When my son was around 14 months old, he started throwing things: toys, silverware, food, you name it (although he wisely never threw a glass!).  My first instinct should've been to stop and observe him to find out why he was throwing.  But instead, my ego got the best of me and I began thinking: "You shouldn't be throwing; you're a Montessori child!"  As if a floor bed, cloth diapers, and a weaning table were a vaccine against normal infant developmental phases.

It took many throws before I stopped wallowing in the disappointment of having raised an imperfect child despite all my education, and then I finally started to pay attention - because of my education (ah, the irony).  I discovered that Zachary would throw when he was frustrated with a challenge but didn't know how to ask for help; when he was tired but didn't know how to tell me; and when he was done but didn't know what to do about it.  After much observation, it became clear that throwing was a way of communicating.

With this newfound awareness, I got to work.  If he threw something, I immediately pointed out the reason I perceived was behind his action.  "You don't want any more food, you're all done.  You can say 'all done'."  Or, "That train isn't staying on the track!  You seem frustrated.  You can say 'help'."  Or, "You seem to be feeling tired.  You can come sit on my lap for a bit."  And always, I would add, "Let's not throw the train/fork/grape.  I'm going to put it away now."

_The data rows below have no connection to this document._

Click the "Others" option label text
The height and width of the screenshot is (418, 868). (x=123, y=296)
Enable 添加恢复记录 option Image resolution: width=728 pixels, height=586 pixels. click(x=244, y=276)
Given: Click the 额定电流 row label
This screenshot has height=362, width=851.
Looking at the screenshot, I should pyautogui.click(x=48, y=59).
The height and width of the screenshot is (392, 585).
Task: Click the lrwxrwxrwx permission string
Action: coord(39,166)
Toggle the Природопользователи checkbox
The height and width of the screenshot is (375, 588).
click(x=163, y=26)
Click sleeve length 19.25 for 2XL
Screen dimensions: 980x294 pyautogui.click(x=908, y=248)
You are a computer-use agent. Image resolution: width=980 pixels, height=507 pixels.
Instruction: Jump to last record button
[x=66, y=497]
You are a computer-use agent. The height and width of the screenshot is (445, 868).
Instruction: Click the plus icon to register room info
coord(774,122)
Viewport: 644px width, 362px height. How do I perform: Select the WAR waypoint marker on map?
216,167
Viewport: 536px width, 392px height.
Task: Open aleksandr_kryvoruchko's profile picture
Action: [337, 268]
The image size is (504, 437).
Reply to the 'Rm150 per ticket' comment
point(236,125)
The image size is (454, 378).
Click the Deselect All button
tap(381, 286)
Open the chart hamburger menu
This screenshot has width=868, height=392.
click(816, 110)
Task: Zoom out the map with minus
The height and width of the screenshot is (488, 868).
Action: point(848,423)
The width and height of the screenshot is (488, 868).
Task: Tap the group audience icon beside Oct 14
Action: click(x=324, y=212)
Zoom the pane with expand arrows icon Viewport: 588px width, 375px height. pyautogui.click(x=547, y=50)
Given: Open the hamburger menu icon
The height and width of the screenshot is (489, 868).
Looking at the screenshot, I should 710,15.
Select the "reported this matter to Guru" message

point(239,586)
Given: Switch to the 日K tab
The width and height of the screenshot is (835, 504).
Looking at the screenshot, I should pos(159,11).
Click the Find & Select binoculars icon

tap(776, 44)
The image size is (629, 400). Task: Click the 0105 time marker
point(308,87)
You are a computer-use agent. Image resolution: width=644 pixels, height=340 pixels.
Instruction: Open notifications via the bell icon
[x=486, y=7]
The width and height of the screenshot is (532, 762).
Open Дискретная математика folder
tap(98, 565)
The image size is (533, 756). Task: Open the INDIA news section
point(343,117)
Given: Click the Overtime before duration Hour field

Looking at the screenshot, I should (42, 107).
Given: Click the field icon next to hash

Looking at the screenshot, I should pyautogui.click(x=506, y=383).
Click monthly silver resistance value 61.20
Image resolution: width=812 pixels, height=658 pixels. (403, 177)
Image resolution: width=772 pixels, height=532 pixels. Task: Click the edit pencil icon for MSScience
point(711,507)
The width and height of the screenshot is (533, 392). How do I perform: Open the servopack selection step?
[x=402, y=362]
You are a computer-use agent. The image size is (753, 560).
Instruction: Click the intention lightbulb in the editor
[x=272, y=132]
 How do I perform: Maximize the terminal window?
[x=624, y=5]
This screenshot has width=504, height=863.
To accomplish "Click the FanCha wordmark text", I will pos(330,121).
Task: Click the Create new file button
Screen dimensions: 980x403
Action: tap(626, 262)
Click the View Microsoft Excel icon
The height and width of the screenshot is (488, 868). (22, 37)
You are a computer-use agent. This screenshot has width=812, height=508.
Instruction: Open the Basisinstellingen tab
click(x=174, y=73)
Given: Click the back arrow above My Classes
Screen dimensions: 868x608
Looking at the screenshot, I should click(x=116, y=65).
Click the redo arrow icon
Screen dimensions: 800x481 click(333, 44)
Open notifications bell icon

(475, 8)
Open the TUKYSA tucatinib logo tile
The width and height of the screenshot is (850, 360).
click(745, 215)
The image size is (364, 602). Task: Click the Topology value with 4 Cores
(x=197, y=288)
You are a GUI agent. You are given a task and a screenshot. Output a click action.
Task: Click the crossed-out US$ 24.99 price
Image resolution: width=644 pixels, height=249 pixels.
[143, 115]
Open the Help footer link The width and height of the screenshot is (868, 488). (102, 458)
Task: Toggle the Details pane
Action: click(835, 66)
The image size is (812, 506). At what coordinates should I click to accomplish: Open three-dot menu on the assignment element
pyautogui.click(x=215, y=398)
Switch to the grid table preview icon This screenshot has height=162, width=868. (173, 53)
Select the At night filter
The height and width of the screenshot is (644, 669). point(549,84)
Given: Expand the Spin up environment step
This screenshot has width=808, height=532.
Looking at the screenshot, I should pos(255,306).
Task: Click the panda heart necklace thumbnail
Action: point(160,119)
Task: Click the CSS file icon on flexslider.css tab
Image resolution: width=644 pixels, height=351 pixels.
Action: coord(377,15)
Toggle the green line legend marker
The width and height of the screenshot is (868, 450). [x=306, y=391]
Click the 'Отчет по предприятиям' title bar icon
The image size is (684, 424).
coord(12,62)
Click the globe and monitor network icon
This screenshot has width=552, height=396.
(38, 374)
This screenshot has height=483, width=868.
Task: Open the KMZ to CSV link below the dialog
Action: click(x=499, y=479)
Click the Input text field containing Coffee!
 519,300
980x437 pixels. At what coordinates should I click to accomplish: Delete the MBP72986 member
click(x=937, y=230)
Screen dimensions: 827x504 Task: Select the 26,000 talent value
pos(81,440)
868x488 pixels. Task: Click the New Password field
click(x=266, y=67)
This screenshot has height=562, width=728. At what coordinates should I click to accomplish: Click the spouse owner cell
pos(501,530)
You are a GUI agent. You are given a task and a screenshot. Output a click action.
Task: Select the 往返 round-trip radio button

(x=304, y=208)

Later, as I got better at predicting when he'd throw, I'd sometimes be able to catch him before he pitched an object across the room.  In these cases, I would hold his hand and start with, "I'm not going to let you throw the grape/train/fork.  You seem to be full/frustrated/tired... You can say 'all done'/ask for help/sit on my lap."

It sounds so straightforward and easy.  It was anything but.  His behavior tested my ego (because he was throwing at school, too!!!); it tested my patience; it tested my reflexes; but mostly it tested my ability to respond consistently and without negativity, no matter what.  Yelling or punishing him would have been so easy, such a cathartic and instinctual way to react.  It was a lot harder to stay cool and stop what I was doing to help him develop a new skill.

It took more than a year for Zachary to stop constantly throwing things.  When did he stop?  When his language flourished, right around 2 1/2.  He still throws occasionally, when he's very tired.  But then he looks up as if to say, "Oh crap.  I shouldn't have done that.  But I really need help and don't know how to deal with this feeling."

About a year into our throwing experience, I overheard someone telling another parent, "You know, a lot of children throw."  At that moment, a huge weight lifted off my shoulders.  It wasn't anything I had done or had failed to do.  Children throw.  Following a Montessori parenting approach isn't an insurance policy against "negative" childhood behaviors; it is a window into the child's psyche that allows us to better understand and respond to these behaviors as part of normal human development.

13 comments

oxherder
 

Throwing is innate and wonderful! Except when it breaks a vase or makes a little sister bleed. :( I feel it is about teaching our children when it is OK to throw and when it is not. I am bringing my 4 year old to feed the ducks later today. He (and I) will be throwing that bread as best we can! But not at the ducks ...but for the ducks. :)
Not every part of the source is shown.